Impuls / Predigt

Gib aus, mein Herz

Pfarrer Stefan Lämmer

Gib aus, mein Herz, und suche Freud´ in dieser lieben Sommerzeit! Zwei Buchstaben verändern den Sinn des bekannten Liedes von Paul Gerhard: „Gib aus“, nicht „Geh´ aus, mein Herz“.

Im Ausgeben Freude suchen? Wer kennt sie nicht, die Konsumfreude? Wer freut sich nicht an einem schönen neuen Hemd?

Shoppen bis um Mitternacht bringt die Massen auf die Beine. Der verkaufsoffene Sonntag wird zum Mega-Event. Bummeln ohne Hetze, schauen und Schönes kaufen.

Wer etwas zum Ausgeben hat, wird sich an den schicken neuen Schuhen freuen. Wer im Alltag etwas leistet, kann sich auch was leisten. Wer am Wochentag hart arbeitet, kann sich manches Wertvolle einkaufen.

Doch Wert und Würde eines Menschen sind nicht von seiner Kaufkraft abhängig.

Auch in unserer Region werden es mehr, die auf einen Tafelladen angewiesen sind, um günstig einkaufen zu können. Auch in unseren Dörfern müssen viele Ältere rechnen, damit sie mit ihrer Rente auskommen.

Gib aus, mein Herz, und suche Freud´? Mit der Freude über das Eingekaufte ist es so eine Sache.
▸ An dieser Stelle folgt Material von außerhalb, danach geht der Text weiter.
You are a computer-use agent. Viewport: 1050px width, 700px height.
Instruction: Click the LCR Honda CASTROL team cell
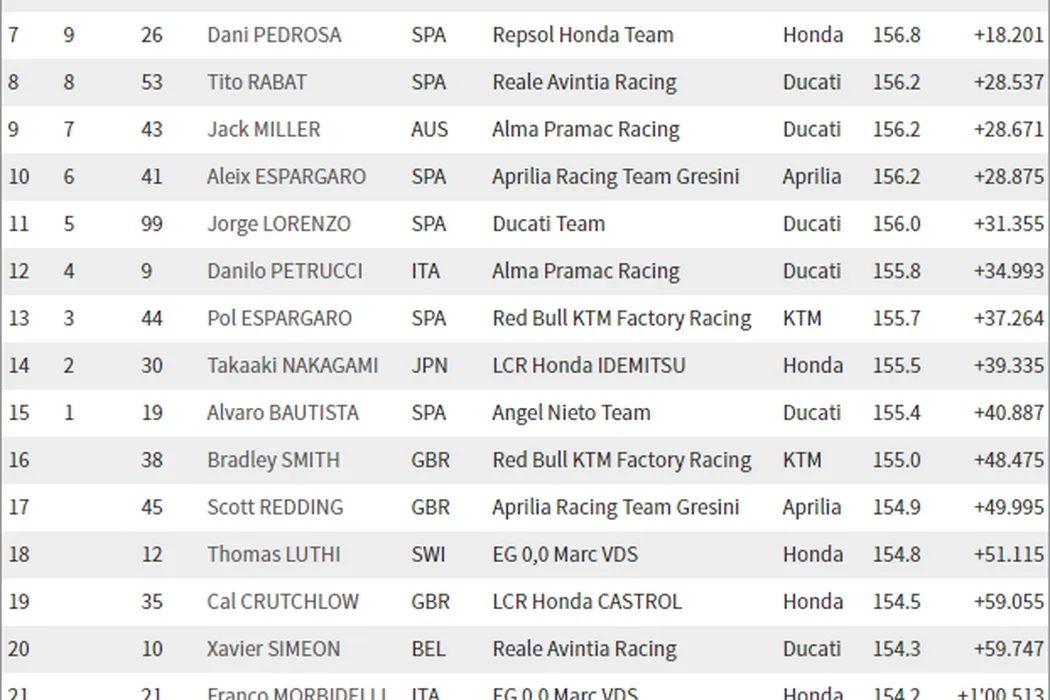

Sie hat ein schnelles Verfallsdatum. Schnell kommen die nächsten Wünsche auf. Sie stehen in der Warteschleife und hoffen auf ihre Erfüllung. Diese Freude bleibt vordergründig.

„Geh´ aus, mein Herz, und suche Freud in dieser schönen Sommerszeit an deines Gottes Gaben. Schau an der schönen Gärten Zier und siehe, wie sie mir und dir sich ausgeschmücket haben.“ So dichtete Paul Gerhard. Er zeigt uns, dass es mehr gibt als die materiellen Güter.

Ob wir dieses Mehr erkennen? Ob wir die Schönheit der Schöpfung noch wahrnehmen?

Die Vögel singen in einer Welt, die oft dunkel und ungerecht ist. Vielleicht haben sie recht.

Ich wünsche Ihnen in dieser Sommerzeit Freude an der Natur und den Blick für Gottes gute Gaben.